Hello,
I am looking to acquire some MikroTik hardware but I am not sure what to buy. Maybe someone around can give me some guidance. I know that there are some technical details that I am not mentioning below but just trying to keep it simple for now.
What should I consider buying to achieve the goals listed below? Please note that this is for home use, so I’m looking for a low-cost solution that can deliver the basics.
I need to create a Wi-Fi network (802.11ac) in a 4-floor house.
All access points should be powered via PoE.
I only need a single Wi-Fi network/SSID, but I want each user to have their own access credentials (I am looking for an integrated solution. I am not interested in having external authentication servers).
Each user should be able to connect multiple devices simultaneously using their credentials.
Different users may be assigned to different VLANs for isolation purposes.
Also, since the users are not tech-savvy,
I’d like them to simply enter a username and password on their devices—without needing to configure pre-shared keys, secrets, or other advanced settings. Is that possible?
How many ISPs or how may WANIPs will you have and what are the throughputs.
Right now I would look at the hex refresh and two or three wifi7 TP link or zyxel APs.
If the WAN throughput is greater than what the hex refresh can provide I would look at
the RB5009.
If you want to look at using MT wifi, then the hapax3 plus at least two MT APs should potentially meet requirements.
The wifi is hard to assess as it depends on layouts and wall materials etc… Typically one AP per floor is a usual recommendation/starting point.
What is useful is to deploy one wifi device and measure the coverage and then where the coverage is lacking add another AP, to provide adequate coverage where the signal drops from the first one and so on… In this way one only buys what is needed..
I have no experience with using MikroTik WiFi hardwares in their functionality as wireless access points, so I unable to provide recommendations on this matter. However, what you desire is achievable with a MikroTik router and any WiFi systems that support WPA2/3-Enterprise (for instance, devices from UniFi, Aruba, Ruckus, TP-Link Omada, etc…). I am using such combination (RB5009 + multiple APs from UniFi) to provide the functionality you described.

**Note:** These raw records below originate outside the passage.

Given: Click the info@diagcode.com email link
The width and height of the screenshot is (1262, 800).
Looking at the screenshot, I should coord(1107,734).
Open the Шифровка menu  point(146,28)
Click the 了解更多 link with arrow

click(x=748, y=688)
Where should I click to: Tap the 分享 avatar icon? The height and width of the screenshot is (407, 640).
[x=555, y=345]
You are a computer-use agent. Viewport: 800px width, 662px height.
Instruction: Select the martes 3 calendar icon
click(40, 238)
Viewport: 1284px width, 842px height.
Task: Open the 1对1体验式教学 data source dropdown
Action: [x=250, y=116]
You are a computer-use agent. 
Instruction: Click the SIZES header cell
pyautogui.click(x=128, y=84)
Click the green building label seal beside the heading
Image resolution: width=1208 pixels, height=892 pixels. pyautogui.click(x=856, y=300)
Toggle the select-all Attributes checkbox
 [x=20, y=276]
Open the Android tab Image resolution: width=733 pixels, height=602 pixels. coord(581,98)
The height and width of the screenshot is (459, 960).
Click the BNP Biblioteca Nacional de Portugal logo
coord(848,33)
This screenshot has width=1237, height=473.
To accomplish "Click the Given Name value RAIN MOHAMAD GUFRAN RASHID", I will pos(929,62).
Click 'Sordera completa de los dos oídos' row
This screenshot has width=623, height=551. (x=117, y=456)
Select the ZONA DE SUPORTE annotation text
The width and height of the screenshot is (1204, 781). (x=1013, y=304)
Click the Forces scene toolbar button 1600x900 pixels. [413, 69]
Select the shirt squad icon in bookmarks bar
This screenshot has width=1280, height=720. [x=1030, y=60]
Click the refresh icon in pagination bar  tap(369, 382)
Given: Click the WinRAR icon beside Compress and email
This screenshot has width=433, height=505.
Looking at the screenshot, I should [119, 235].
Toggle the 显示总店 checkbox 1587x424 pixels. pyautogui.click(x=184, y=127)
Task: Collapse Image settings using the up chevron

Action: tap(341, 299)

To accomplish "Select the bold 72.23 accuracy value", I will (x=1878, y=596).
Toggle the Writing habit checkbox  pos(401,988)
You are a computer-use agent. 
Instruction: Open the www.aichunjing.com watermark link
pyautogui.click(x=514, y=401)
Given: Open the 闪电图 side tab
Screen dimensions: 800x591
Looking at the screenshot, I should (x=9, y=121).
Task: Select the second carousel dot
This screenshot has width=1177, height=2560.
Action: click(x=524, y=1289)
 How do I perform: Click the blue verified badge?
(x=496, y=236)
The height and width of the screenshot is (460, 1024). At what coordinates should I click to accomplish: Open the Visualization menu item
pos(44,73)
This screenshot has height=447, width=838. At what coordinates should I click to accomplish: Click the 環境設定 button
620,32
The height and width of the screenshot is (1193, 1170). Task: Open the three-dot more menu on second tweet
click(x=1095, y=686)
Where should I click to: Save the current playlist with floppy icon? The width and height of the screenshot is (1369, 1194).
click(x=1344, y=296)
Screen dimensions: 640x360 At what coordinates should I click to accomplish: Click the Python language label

If budget is tight, as you only need 802.11ac and not ax, you may find many devices from the brands above on the second-hand market, in perfect working condition, from enterprises who have recently upgraded their WiFi equipment to WiFi 6.
As MikroTik router, the RB5009UPr+S+IN is a very good candidate with 8 PoE out ports supporting 802.3at. You can install the User Manager package on the router, and it will act as RADIUS server, providing AAA for the WPA2-Enteprise/WPA3-Enterprise SSIDs on the access points.
With this you can give each WiFi user their own username/password, each user can be placed in a VLAN of choice (configurable per User or per User Group), all with a single SSID. You can also control the number of simultaneous sessions per user (but beware that currently automatic disconnection might not be supported with some brands, see below).
However:
On Android devices when first joining the WiFi network the user must not only enter the username + password, but also a domain name!
Most “smart” devices like TVs, printers, cameras, and other IoT devices do not support WPA2/WPA3-Enterprise, which means you’ll still need at least an additional separate SSID for them. If the Wireless APs support Private Pre-Shared Keys (PPSK), and you are ok with WPA2 only (no WPA3) then you can still have one single additional SSID for all the IoT devices, while still being able to put each of them in individual VLANs (each get their own password).
If You go the RB5009 route, the model suggested above is the PoE one. It has a brother that doesn’t do PoE. Make sure to buy the right one, if You decide to go this way.